待降節に寄せて
(2024.12.10)


 いよいよ12月1日から待降節に入った。
 待降節とは救い主(キリスト、メシア)の到来を待ち望む期間をいうが、到来には二つの到来がある。
 第一の到来は、二千年前に神の御子が人となってこの世に来られたこと、つまり、神の御子が聖母マリアからお生まれになって、人々の中にお住まいになったこと、第二の到来は、世の終わり(終末)に再び来られること(再臨)を意味している。第一の到来は過去のこと、第二の到来は未来のこと。今は第一の到来と第二の到来のただ中にある。このただ中で、私たちは何を目指し、どう生きていけばよいのかを問われているのがこの待降節である。
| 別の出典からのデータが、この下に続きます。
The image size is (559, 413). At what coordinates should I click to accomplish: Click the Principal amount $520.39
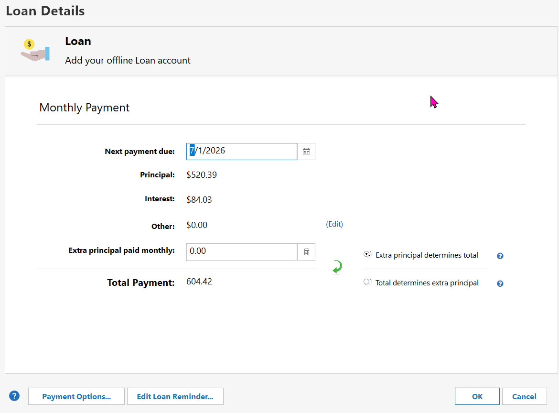pos(202,175)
 イエスが御生まれになったあの時代、ユダヤの貧しい人や弱い立場に置かれていた人々は、頼るものもなく、ただひたすらに神の救いの到来を待ち望んでいた。人間社会には、いつの時代にも差別や偏見、暴力的な支配が渦巻いている。無力な人々の力ではどうすることもできないことも多い。いつの時代も、そして現代もそのような人々は救いを待ち望むようになる。そのような希望を持てる社会はまだいい。しかし、そのような希望さえも持てない絶望的な社会や状況が現にある。例えば、ウクライナやガザのような、あるいは泥水を飲料水にしなければならないようなスラムや内乱でいつもいのちの危険にさらされている最貧国、あるいは身近なところでは家庭崩壊や学級崩壊、子供の貧困や高齢者の貧困と孤独死、などなど。
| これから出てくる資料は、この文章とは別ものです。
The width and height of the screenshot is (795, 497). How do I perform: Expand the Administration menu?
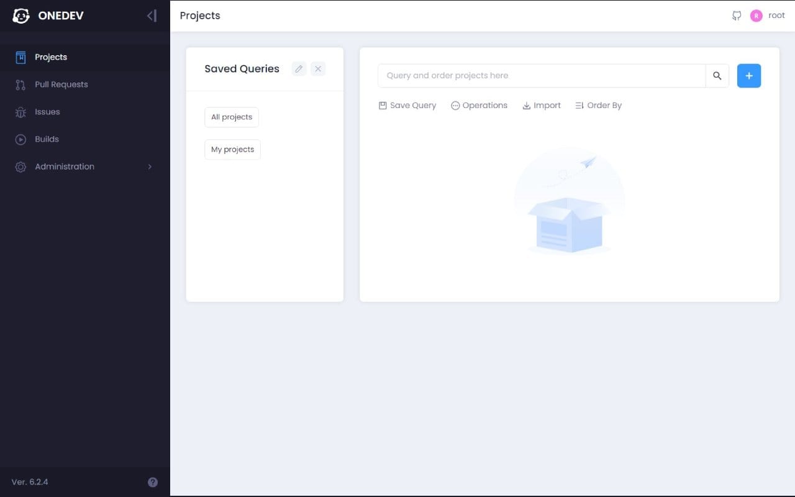pos(64,166)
 救いはすでに来ている。しかし、救いがまだ行き渡っていないところがある。キリストは救いの到来を全世界に告げ知らせ、その実現を人類に委ねられた。平和な世界、哀れみと慈しみに満ちた世界、愛し合い、許し合う世界、正義に満ちた世界、そのような世界の実現、即ち神の国の完成を人間に委ねられたのである。人類がそのような世界を、自分たちの力で築いていってこそ、自由で自主性のある人間に成長していくからである。人間の偉大さ、尊厳はここにある。しかも、その人間の働きには、いつも私たちを助け、励ましてくださる神の恵みが注がれている。
 第二の到来は、世の終わり、終末であるが、それは世界の崩壊、滅亡ではなく、人間とこの世界、すべての被造物の完成,、神の国の成就の時である。イエスが御父から受けたキリスト(救い主)としての役割を完成されるときこそ、終末、世の終わりである。

 第一の到来を祝い感謝すると共に、救いが全地に行き渡るよう生き、第二の到来を待ち望みながら世の完成に向かって生きていく、これが待降節の意味である。